** Page text **
'''

Going out to dinner used to be a weekly occurrence for us. Now it is usually reserved for a special occasion. We have long had a policy of “date night.” It started when Justin was little. We worked so hard during the week, and we had so many things going on with him, that we knew instinctively that we also had to make time to just be us. Every Friday night we would go out, often to our favorite Italian restaurant in Westlake called Mandevilla. When the economy started to get a little cranky, we decided we really didn’t need to be spending $100 + every Friday. We found a place to go wine tasting instead. Every Thursday, we’d go to The Wineyard in Thousand Oaks. It was our ritual; something we looked forward to every week. We got to know the owners and many of the other attendees. On Thursdays, the Wineyard would invite vintners from all over California to come and pour their wines. Every week they poured something different, sometimes from wineries we weren’t familiar with. We would taste, and then head home. 

Interestingly both Mandevilla and The Wineyard have since closed, once again driving home the point that Tom Sweet, the owner of Mandevilla, told us many times: The restaurant business is difficult. Most fail in the first year. If you make it past three years, you’re usually good. He closed Mandevilla after twelve. We had never discussed the effect of a recession on restaurants but it made sense. We knew we weren’t the only people to stop going out to dinner on a regular basis.

'''

** Rows **
'''

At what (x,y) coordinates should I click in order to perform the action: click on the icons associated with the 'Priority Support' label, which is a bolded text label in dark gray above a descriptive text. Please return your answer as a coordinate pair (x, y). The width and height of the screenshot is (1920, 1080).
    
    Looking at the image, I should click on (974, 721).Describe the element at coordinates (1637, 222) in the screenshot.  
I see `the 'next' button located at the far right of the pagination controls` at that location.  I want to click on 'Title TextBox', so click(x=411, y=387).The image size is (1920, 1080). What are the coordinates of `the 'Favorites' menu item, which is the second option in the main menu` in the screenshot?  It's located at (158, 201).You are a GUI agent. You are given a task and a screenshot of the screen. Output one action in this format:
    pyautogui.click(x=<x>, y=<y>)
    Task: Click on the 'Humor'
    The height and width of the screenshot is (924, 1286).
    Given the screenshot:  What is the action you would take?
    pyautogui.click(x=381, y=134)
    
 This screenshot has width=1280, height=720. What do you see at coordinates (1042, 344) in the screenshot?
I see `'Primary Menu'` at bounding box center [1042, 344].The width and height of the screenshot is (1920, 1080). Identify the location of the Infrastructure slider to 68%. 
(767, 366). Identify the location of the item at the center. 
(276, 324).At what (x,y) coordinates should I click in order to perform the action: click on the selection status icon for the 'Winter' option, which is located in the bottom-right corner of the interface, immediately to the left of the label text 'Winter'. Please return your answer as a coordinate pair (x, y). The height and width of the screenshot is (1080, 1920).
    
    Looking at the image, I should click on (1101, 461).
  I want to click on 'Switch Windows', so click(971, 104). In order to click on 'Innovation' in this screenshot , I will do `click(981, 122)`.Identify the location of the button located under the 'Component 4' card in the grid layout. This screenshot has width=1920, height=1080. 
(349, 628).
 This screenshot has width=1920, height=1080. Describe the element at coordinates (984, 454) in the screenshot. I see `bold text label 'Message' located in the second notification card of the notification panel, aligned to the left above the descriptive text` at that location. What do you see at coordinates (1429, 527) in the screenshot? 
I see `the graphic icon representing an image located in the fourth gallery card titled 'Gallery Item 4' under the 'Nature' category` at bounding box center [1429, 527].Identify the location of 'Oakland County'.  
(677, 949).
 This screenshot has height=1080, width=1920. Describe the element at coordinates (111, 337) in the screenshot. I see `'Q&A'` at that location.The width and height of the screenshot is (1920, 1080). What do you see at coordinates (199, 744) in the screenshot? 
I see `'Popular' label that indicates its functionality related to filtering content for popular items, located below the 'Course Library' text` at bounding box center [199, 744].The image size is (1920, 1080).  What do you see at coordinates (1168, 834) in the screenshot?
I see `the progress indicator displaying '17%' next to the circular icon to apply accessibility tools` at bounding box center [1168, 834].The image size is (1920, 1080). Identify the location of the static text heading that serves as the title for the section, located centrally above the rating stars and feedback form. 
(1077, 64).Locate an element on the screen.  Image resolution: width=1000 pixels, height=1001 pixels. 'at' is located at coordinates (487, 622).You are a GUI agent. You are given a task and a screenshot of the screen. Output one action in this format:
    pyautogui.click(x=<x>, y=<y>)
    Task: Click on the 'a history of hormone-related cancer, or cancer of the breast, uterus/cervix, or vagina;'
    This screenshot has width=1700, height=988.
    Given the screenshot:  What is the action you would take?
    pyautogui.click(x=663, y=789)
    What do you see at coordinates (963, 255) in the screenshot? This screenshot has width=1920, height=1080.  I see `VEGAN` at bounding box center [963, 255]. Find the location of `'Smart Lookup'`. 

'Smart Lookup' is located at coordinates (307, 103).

'''

** Exercises **
1 - From the date-night piece, list every name of a business or a place.
2 - Shorten the paragraph of the date-night piece that begins "Interestingly both Mandevilla and The Wineyard", keeping its main facts.
3 - Transcribe the date-night piece from "Interestingly both Mandevilla" up to and including "a regular basis.".
The items play no part in what comes next.

** In response **
1 -
Mandevilla
Westlake
The Wineyard
Thousand Oaks
California

2 - Both Mandevilla and The Wineyard have closed. This confirms what Mandevilla's owner, Tom Sweet, often told us: the restaurant business is hard, most fail in the first year, and those that pass three years are usually fine. He closed Mandevilla after twelve years. We had never discussed how a recession affects restaurants, but it made sense, and we knew others had also stopped dining out regularly.

3 -
Interestingly both Mandevilla and The Wineyard have since closed, once again driving home the point that Tom Sweet, the owner of Mandevilla, told us many times: The restaurant business is difficult. Most fail in the first year. If you make it past three years, you’re usually good. He closed Mandevilla after twelve. We had never discussed the effect of a recession on restaurants but it made sense. We knew we weren’t the only people to stop going out to dinner on a regular basis.